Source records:
⁂

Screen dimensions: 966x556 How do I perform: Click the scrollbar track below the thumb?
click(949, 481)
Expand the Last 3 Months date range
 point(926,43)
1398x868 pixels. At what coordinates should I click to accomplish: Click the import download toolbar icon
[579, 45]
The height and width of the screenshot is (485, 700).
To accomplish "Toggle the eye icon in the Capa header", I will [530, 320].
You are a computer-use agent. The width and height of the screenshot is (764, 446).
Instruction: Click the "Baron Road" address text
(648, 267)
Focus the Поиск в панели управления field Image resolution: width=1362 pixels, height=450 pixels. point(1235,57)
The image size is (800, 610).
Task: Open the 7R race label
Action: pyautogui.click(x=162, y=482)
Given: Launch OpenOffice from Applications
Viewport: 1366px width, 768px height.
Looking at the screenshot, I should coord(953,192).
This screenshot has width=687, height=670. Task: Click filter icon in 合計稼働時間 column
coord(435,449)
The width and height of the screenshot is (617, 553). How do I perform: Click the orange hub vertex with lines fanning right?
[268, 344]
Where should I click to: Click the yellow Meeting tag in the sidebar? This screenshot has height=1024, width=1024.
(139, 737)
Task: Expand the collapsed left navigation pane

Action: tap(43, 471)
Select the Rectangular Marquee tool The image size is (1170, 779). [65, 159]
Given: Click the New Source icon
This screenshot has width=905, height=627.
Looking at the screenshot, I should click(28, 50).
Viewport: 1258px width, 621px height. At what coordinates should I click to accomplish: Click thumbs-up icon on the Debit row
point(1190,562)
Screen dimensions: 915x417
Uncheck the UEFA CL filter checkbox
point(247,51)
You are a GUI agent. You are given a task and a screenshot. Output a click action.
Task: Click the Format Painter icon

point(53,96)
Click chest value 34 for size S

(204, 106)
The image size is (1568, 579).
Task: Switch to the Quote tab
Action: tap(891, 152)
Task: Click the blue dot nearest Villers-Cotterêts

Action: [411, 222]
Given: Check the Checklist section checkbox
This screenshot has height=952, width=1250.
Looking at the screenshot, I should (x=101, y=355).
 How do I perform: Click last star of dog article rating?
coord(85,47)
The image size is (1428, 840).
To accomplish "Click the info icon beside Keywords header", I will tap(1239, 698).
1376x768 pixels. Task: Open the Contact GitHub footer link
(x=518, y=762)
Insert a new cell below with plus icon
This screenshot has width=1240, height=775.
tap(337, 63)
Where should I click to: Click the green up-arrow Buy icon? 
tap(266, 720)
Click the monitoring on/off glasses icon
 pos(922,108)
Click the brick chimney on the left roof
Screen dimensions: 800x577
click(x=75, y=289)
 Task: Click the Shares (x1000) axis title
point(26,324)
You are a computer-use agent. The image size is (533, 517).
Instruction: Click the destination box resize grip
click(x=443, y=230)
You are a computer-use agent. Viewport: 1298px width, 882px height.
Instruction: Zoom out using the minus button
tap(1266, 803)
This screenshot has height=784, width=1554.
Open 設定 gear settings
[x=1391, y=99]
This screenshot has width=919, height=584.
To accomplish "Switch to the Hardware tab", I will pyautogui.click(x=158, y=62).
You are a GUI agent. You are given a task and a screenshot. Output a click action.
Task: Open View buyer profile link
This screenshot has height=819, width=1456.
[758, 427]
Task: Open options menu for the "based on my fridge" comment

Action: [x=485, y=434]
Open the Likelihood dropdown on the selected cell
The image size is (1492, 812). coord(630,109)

⁂

**Exercise instructions**
Reproduce the listing above, switching every "Screen dimensions" to "Display size" and leaving everything else untouched.

**Problem solution**
Display size: 966x556 How do I perform: Click the scrollbar track below the thumb?
click(949, 481)
Expand the Last 3 Months date range
 point(926,43)
1398x868 pixels. At what coordinates should I click to accomplish: Click the import download toolbar icon
[579, 45]
The height and width of the screenshot is (485, 700).
To accomplish "Toggle the eye icon in the Capa header", I will [530, 320].
You are a computer-use agent. The width and height of the screenshot is (764, 446).
Instruction: Click the "Baron Road" address text
(648, 267)
Focus the Поиск в панели управления field Image resolution: width=1362 pixels, height=450 pixels. point(1235,57)
The image size is (800, 610).
Task: Open the 7R race label
Action: pyautogui.click(x=162, y=482)
Given: Launch OpenOffice from Applications
Viewport: 1366px width, 768px height.
Looking at the screenshot, I should coord(953,192).
This screenshot has width=687, height=670. Task: Click filter icon in 合計稼働時間 column
coord(435,449)
The width and height of the screenshot is (617, 553). How do I perform: Click the orange hub vertex with lines fanning right?
[268, 344]
Where should I click to: Click the yellow Meeting tag in the sidebar? This screenshot has height=1024, width=1024.
(139, 737)
Task: Expand the collapsed left navigation pane

Action: tap(43, 471)
Select the Rectangular Marquee tool The image size is (1170, 779). [65, 159]
Given: Click the New Source icon
This screenshot has width=905, height=627.
Looking at the screenshot, I should click(28, 50).
Viewport: 1258px width, 621px height. At what coordinates should I click to accomplish: Click thumbs-up icon on the Debit row
point(1190,562)
Display size: 915x417
Uncheck the UEFA CL filter checkbox
point(247,51)
You are a GUI agent. You are given a task and a screenshot. Output a click action.
Task: Click the Format Painter icon

point(53,96)
Click chest value 34 for size S

(204, 106)
The image size is (1568, 579).
Task: Switch to the Quote tab
Action: tap(891, 152)
Task: Click the blue dot nearest Villers-Cotterêts

Action: [411, 222]
Given: Check the Checklist section checkbox
This screenshot has height=952, width=1250.
Looking at the screenshot, I should (x=101, y=355).
 How do I perform: Click last star of dog article rating?
coord(85,47)
The image size is (1428, 840).
To accomplish "Click the info icon beside Keywords header", I will tap(1239, 698).
1376x768 pixels. Task: Open the Contact GitHub footer link
(x=518, y=762)
Insert a new cell below with plus icon
This screenshot has width=1240, height=775.
tap(337, 63)
Where should I click to: Click the green up-arrow Buy icon? 
tap(266, 720)
Click the monitoring on/off glasses icon
 pos(922,108)
Click the brick chimney on the left roof
Display size: 800x577
click(x=75, y=289)
 Task: Click the Shares (x1000) axis title
point(26,324)
You are a computer-use agent. The image size is (533, 517).
Instruction: Click the destination box resize grip
click(x=443, y=230)
You are a computer-use agent. Viewport: 1298px width, 882px height.
Instruction: Zoom out using the minus button
tap(1266, 803)
This screenshot has height=784, width=1554.
Open 設定 gear settings
[x=1391, y=99]
This screenshot has width=919, height=584.
To accomplish "Switch to the Hardware tab", I will pyautogui.click(x=158, y=62).
You are a GUI agent. You are given a task and a screenshot. Output a click action.
Task: Open View buyer profile link
This screenshot has height=819, width=1456.
[758, 427]
Task: Open options menu for the "based on my fridge" comment

Action: [x=485, y=434]
Open the Likelihood dropdown on the selected cell
The image size is (1492, 812). coord(630,109)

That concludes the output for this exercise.